[Task set]
- a) In the STEM education strategy text, on what day was the CoSTEM 5-year Strategic Plan released at the White House?
- b) Retype everything in the STEM education strategy text from "The SSEC is" down to "for Makerspaces program.".
- c) Extend the STEM education strategy text beyond its final sentence.

Charting a Course for Success: America's Strategy for STEM Education
The new CoSTEM 5-year Strategic Plan was released at the White House on Tuesday December 4th, "Charting a Course for Success: America's Strategy for STEM Education." Dr. Carol O'Donnell, Director of the Smithsonian Science Education Center (SSEC)--and a member of the National Science and Technology Council (NSTC) SubCommittee on Federal Coordination in STEM Education (FC-STEM)--was one of many cross-agency authors of the plan. Smithsonian Secretary Skorton sits on the NSTC Committee on STEM (CoSTEM) and was one of the speakers at the event.
The SSEC is engaging in several initiatives that align well with the plan:
(1) The five-year vision for making the nation a global leader in STEM education calls for establishing collaborations between schools and local business to bolster work-based learning. SSEC's Smithsonian Science Education Academies for Teachers (SSSEATs), which is a partnership between Dow Chemical and Jacobs Engineering, is highlighted in the report as an exemplar.
(2) The plan calls for helping students learn STEM concepts through project-based learning or by solving real-world problems, which SSEC is doing through it Smithsonian Science for the Classroom and STCMS curricula; as well as its Smithsonian Science for Global Goals program.
(3) The plan calls for boosting digital literacy, which SSEC is promoting through its Smithsonian Science for Makerspaces program.
(4) The report notes that while STEM jobs are growing at a faster pace than those in other fields, many groups are disproportionately underrepresented in those occupations, including racial minorities, women, and people with disabilities. SSEC is addressing this issue through its STEM Diversity Initiative.

[Provided material]

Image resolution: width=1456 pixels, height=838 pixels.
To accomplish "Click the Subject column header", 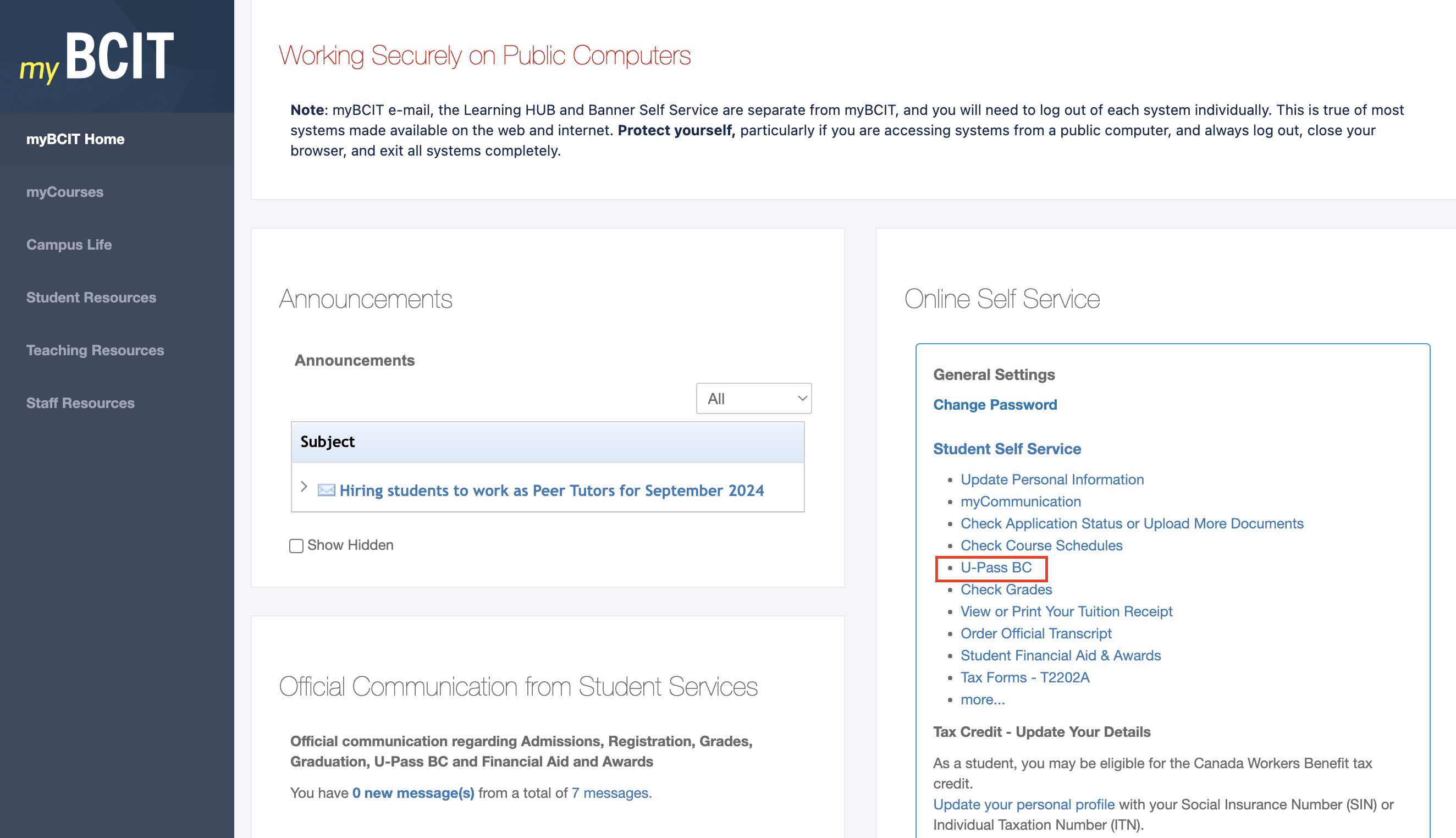I will (328, 442).
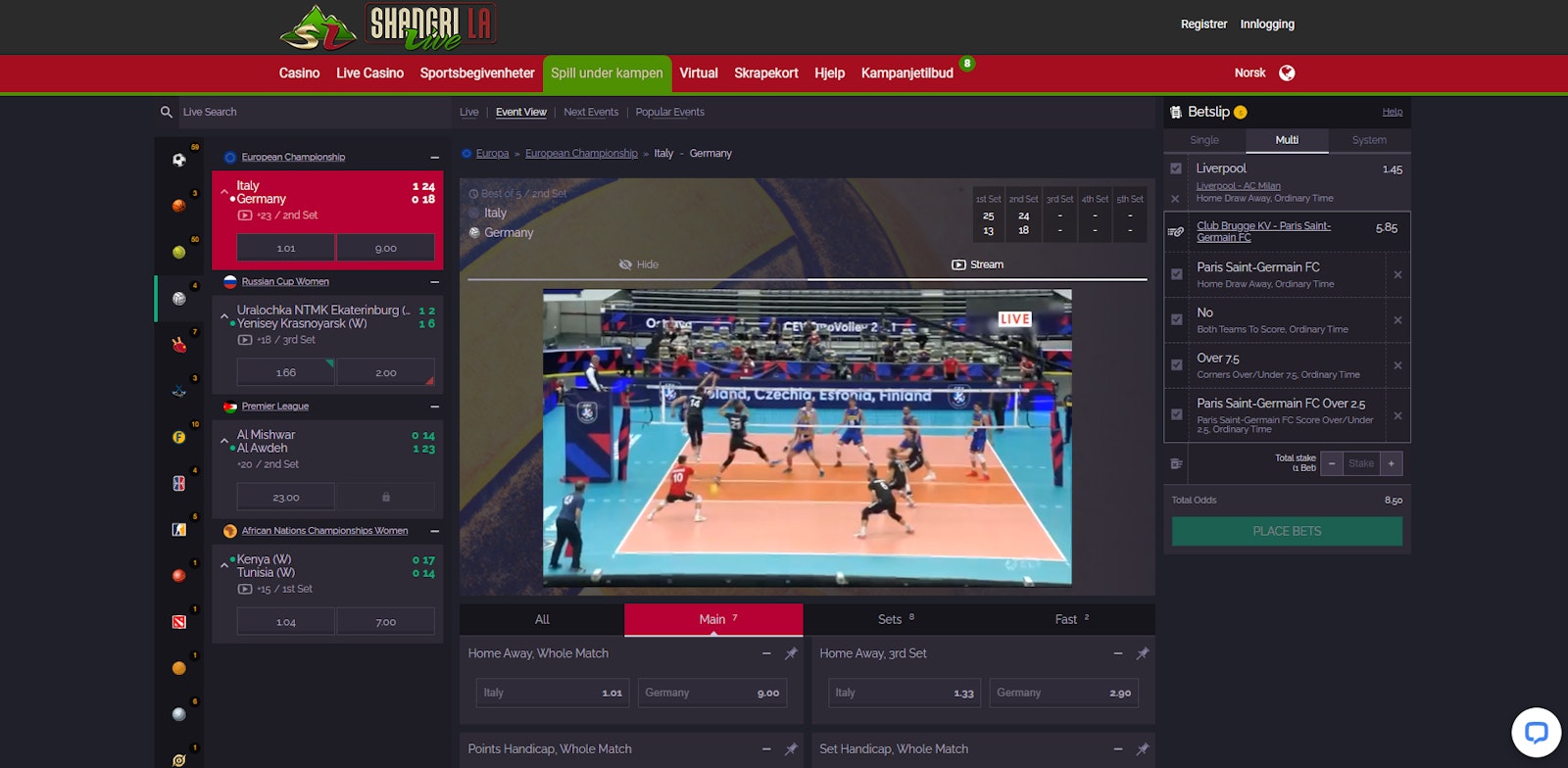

[Final answers]
- a) Tuesday, December 4th

- b)
The SSEC is engaging in several initiatives that align well with the plan:
(1) The five-year vision for making the nation a global leader in STEM education calls for establishing collaborations between schools and local business to bolster work-based learning. SSEC's Smithsonian Science Education Academies for Teachers (SSSEATs), which is a partnership between Dow Chemical and Jacobs Engineering, is highlighted in the report as an exemplar.
(2) The plan calls for helping students learn STEM concepts through project-based learning or by solving real-world problems, which SSEC is doing through it Smithsonian Science for the Classroom and STCMS curricula; as well as its Smithsonian Science for Global Goals program.
(3) The plan calls for boosting digital literacy, which SSEC is promoting through its Smithsonian Science for Makerspaces program.

- c)
(5) The plan encourages providers to foster STEM ecosystems by engaging educators and individuals within and outside a formal educational setting, and include, among others, school districts; State, local, and Tribal governments; the Federal Government and Federal facilities; corporations; museums and science centers; and other "community partners." The Smithsonian, through its Leadership and Assistance for Science Education Reform (LASER) program, fosters a five-pillar ecosystem that includes curriculum developers, professional developers, materials support centers, assessment providers and university evaluators, and community support. LASER is a proven model with a 5-year efficacy study that demonstrates its impact on teacher practice and student learning, particularly for students who are the most underserved by STEM. For the results of the LASER study, go to: www.ssec.si.edu/laser-i3.
(5) And finally, as Jeff Weld, senior policy advisor for STEM education in the White House Office of Science and Technology Policy, noted: "We will have premium demand on professional development services." SSEC agrees, and as such, provides Professional Development to teachers and leaders across our nation and world.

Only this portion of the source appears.